Provident Fund Norms For International Workers
When an employee is sent outside India for completing any assignment or as a deputation and where the employer-employee relationship remains intact, then he/she would be under an obligation to continue the social security contributions in India. This kind of scenario results in a dual contribution as the employee also has to contribute to the social security schemes in the host country. The employee can withdraw the amount of accumulated balance by following certain criteria.
Norms When An Employee Has Rendered Less Than 5 Years Of Continuous Service In India
The employer’s contribution to provident fund and the interest thereon would be fully taxable as salary income out of the total accumulated amount.

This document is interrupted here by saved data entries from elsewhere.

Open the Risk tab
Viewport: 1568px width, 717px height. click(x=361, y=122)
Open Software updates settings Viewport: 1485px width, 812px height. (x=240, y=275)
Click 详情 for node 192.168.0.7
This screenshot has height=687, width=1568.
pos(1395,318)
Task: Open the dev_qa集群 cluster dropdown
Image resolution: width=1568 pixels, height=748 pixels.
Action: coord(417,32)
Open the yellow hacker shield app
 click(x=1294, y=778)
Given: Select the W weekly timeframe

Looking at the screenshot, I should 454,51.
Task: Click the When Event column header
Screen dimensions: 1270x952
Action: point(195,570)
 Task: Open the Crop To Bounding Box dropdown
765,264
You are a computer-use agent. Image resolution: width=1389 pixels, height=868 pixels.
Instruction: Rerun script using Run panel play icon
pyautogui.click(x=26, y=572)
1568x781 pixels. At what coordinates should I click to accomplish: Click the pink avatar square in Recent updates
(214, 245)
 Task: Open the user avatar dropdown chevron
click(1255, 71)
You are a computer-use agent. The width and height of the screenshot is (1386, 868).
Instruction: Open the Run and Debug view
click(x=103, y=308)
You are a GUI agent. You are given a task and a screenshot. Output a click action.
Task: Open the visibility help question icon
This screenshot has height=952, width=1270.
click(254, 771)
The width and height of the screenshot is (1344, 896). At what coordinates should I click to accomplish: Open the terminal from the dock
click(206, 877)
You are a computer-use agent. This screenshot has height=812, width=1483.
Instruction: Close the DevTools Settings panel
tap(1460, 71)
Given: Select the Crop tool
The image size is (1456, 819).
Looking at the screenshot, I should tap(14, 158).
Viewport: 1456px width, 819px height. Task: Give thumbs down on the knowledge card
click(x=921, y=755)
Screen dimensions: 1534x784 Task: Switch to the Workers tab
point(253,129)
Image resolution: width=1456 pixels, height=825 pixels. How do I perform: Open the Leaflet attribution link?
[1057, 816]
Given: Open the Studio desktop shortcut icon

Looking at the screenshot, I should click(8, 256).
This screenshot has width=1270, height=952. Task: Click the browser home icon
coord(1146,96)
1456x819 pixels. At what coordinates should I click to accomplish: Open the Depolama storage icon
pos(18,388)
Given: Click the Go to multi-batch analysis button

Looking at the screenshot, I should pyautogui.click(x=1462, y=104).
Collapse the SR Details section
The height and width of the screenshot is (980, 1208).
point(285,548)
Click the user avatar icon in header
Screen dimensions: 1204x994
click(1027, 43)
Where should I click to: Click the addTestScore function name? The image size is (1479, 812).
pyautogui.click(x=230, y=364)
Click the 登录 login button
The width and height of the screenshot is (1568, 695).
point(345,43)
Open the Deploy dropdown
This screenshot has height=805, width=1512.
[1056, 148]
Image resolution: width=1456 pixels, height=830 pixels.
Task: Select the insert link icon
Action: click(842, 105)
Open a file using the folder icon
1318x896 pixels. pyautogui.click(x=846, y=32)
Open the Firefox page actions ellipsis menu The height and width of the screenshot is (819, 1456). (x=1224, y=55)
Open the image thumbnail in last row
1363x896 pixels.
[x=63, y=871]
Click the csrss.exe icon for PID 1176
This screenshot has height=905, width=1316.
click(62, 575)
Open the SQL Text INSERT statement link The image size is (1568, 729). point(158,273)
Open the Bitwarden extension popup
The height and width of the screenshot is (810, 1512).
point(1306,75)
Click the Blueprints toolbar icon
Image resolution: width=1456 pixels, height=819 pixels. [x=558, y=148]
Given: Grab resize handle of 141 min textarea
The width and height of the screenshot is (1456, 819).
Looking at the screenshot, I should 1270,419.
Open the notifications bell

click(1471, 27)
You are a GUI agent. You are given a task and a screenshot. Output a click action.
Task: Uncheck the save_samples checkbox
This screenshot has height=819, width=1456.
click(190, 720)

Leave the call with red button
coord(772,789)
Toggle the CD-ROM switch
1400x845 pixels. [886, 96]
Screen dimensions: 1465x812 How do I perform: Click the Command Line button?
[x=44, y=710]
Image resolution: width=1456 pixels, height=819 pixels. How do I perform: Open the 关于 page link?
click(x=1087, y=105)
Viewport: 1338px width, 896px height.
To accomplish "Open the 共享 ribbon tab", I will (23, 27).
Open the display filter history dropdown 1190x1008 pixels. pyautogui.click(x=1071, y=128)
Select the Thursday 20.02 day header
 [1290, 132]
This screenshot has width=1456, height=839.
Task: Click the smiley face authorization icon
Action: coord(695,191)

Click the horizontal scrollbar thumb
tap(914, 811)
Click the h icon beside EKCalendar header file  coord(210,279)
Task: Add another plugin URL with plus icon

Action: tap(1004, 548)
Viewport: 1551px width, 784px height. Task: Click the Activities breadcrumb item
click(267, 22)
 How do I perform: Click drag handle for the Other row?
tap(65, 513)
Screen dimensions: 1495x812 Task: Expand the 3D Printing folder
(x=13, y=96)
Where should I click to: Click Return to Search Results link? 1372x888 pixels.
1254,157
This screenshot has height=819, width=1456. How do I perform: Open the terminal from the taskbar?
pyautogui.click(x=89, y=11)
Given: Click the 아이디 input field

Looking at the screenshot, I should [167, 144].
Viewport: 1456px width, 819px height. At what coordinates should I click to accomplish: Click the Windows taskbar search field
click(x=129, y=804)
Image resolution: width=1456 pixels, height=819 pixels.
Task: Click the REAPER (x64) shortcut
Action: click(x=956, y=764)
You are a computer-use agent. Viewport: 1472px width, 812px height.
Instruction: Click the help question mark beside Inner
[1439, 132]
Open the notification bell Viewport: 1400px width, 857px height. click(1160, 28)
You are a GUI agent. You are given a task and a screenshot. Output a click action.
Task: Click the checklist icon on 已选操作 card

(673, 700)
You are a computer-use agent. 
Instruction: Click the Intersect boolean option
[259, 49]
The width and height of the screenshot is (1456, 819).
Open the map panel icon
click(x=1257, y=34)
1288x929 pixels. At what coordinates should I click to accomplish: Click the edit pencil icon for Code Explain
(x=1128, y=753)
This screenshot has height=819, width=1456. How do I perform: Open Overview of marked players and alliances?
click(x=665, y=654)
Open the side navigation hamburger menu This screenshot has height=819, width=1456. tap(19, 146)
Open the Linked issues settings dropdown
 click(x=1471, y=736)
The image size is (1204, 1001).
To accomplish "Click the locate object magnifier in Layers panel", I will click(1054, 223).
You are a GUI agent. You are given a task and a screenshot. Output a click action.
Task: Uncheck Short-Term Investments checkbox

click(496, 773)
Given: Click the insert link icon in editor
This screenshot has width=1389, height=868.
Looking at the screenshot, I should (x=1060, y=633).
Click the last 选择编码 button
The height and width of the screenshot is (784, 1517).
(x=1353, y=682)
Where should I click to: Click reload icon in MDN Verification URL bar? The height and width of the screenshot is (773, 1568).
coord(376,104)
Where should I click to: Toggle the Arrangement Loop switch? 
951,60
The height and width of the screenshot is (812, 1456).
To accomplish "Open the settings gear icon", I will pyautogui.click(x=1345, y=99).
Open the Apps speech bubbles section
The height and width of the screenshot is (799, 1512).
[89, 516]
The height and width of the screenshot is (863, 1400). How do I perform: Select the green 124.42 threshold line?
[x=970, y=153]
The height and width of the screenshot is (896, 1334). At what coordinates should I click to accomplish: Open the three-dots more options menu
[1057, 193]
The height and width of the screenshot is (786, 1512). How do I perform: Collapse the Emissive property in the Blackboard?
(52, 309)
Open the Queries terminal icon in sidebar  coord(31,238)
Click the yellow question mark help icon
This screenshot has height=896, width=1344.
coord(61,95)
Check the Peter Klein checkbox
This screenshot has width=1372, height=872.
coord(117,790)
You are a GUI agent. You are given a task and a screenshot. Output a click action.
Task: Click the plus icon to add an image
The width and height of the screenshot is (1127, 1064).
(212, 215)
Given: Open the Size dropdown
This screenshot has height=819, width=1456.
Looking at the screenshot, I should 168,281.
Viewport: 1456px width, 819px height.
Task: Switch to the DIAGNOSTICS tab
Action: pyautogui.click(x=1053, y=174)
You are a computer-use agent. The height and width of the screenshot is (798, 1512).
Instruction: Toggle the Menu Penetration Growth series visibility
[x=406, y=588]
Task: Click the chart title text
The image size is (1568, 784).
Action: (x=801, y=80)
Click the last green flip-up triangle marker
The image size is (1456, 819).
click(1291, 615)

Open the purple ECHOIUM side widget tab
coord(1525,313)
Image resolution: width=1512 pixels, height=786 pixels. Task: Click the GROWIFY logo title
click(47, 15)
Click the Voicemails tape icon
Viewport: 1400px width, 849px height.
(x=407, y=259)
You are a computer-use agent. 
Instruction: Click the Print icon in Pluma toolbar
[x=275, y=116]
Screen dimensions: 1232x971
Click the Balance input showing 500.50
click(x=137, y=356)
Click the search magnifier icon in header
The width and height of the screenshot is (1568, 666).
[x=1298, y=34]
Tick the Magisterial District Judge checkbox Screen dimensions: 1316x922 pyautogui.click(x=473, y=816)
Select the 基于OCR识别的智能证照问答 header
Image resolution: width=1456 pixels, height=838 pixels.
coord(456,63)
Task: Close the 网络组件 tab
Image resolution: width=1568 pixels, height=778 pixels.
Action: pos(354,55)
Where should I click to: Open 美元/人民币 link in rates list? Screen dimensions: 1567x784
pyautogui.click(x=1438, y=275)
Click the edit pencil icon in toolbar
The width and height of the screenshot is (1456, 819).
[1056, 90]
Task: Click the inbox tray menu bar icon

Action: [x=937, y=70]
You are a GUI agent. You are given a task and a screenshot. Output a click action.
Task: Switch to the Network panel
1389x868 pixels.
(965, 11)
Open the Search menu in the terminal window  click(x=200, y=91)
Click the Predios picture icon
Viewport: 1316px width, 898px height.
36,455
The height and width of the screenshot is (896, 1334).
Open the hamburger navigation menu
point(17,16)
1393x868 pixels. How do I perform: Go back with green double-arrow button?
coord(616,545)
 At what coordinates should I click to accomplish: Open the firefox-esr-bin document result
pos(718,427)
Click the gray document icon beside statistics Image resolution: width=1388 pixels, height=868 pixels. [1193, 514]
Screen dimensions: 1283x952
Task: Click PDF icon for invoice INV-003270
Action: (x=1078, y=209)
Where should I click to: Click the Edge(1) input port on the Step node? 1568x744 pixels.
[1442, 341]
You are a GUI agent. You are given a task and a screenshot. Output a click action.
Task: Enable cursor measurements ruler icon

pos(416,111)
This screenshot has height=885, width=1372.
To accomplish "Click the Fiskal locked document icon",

The employee’s contribution would be taxable to the extent of the deduction claimed in earlier years. The interest so earned on this contribution would be taxable as income from other sources in the hands of the employee.
Norms When An Employee Has Rendered More Than 5 Years Of Continuous Service In India
The accumulated balance including employee’s contribution, employer’s contribution and interest thereon shall be exempt from tax in India as per the prevailing tax laws. Employees who do not leave India for completing any assignment but leave on cessation of their Indian employment contract can continue to leave the corpus invested. Interest would be credited annually on the balance till the time the corpus is maintained and ceases when the same is ended.